São guerras universais, a topografia é irrelevante, o que parece funcional, lógico, extraído do melhor pragmatismo acaba no teatro do absurdo. Logo no planeamento operacional, o diálogo entre o oficial de operações e o capitão, o que parece claro deixa de o ser, afinal o homem da PIDE mente ou esconde, o funcionário colonial resguarda-se para o futuro, afinal é cabo-verdiano e o racismo na guerra da Guiné também conta.
Enquanto os homens do PAIGC fazem a cambança é hora de saída lá no batalhão, aquela operação terá de dois a três dias, testam-se as transmissões e logo um pouco mais adiante começam os pequeninos entraves, passa por ali um javali, é um restolho que provoca frémitos, surge o lodo e a malta enterra-se até aos joelhos, o guia anda às apalpadelas, fora aprisionado, parece que vai bem amarrado, nisto ouvem-se uns estoiros, mas são bem ao longe. Primeira cena do primeiro ato, ou coisa parecida. Na segunda cena, o oficial de operações anda para ali inconclusivo mas ansioso, precisa de um sucesso retumbante, um ronco, no posto de informações não lhe dão notícias, no mato ninguém se entende com a escuridão, o melhor é que comece a clarear, continua-se a patinhar na lama, o pessoal vai ensonado, faz-se um alto, quem guarda o prisioneiro pede a um camarada que fique em vigilância, o silêncio da noite interrompe-se com rajadas e disparos de RPG vindos da mata à esquerda, um fogo que vai durar vinte minutos. É nisto que se descobre que o prisioneiro deu às de vila Diogo, o capitão está descorçoado, perdeu-se o efeito-surpresa. Nova cena, o solilóquio do alferes Félix, interrompido por morteiradas, anda tudo num arrebol. O capitão toma decisões, não se pode continuar a operação, vai-se bater a zona, regressa-se ao quartel, fim do primeiro ato.

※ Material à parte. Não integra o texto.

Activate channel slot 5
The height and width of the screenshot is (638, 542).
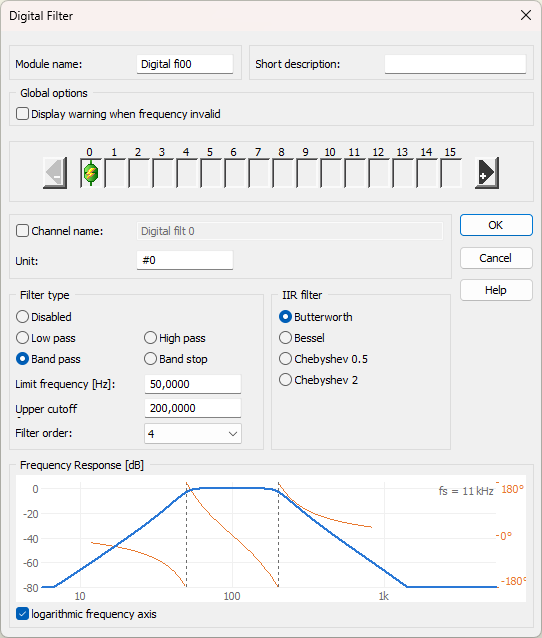[x=211, y=173]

Novo ato, abre em esplendor, um ataque ao quartel, Alberto Branquinho dá-nos aqui uns parágrafos para antologia:
“O furriel Matos, da secretaria do Batalhão, foi apanhado pelo ataque no exterior do quartel, trajando farda de passeio. Como que indiferente à tanta confusão, vinha caminhando lentamente pela rua da povoação, frontal à porta de armas, entre terror e espanto. Não conseguia correr.
- Apocalipse! – murmurava.
Parou. Sentou-se na soleira da porta fechada de um dos poucos comerciantes que permaneciam na localidade e que ele costumava visitar aos Domingos.
- Minha mãe! Mãe…
Ao ouvir o silvo de uma granada que lhe passava sobre a cabeça, levantou-se. A granada rebentou na bolanha, a pouco mais que uma centena de metros à sua frente, seguida de um clarão que iluminou a noite.
- Ai, minha mãe!
Voltou a sentar-se até que os rebentamentos pareciam ter cessado, embora os obuses do quartel ainda fizessem fogo espaçadamente.
Levantou-se. Lentamente caminhou pelo meio da rua em direção à porta de armas. Ao chegar à porta, o cabo viu-o com a impecável farda de passeio, reconheceu-o entre o pó e o fumo e, em espanto, abriu-lhe a porta.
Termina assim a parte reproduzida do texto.